The Constitution Alteration (Simultaneous Elections) Bill 1974, was an unsuccessful proposal to alter the Australian Constitution to require simultaneous elections for the House of Representatives and the Senate. It was put to voters for approval in a referendum held on 18 May 1974. Previous elections to the House of Representatives and the Senate had usually held simultaneously although this was a matter of convention rather than constitutional law.
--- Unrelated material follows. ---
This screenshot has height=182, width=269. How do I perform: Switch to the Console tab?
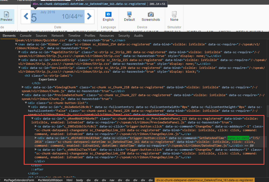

Election terms had lost synchronisation in the 1960s with separate half Senate elections in 1964, 1967 and 1970.

The bill to amend the constitution was passed by the House of Representatives however it was rejected by the Senate. Instead the referendum was put to voters using the deadlock provision in Section 128.

==Question==
Proposed law entitled "An Act to alter the Constitution so as to ensure that Senate elections are held at the same time as House of Representatives elections".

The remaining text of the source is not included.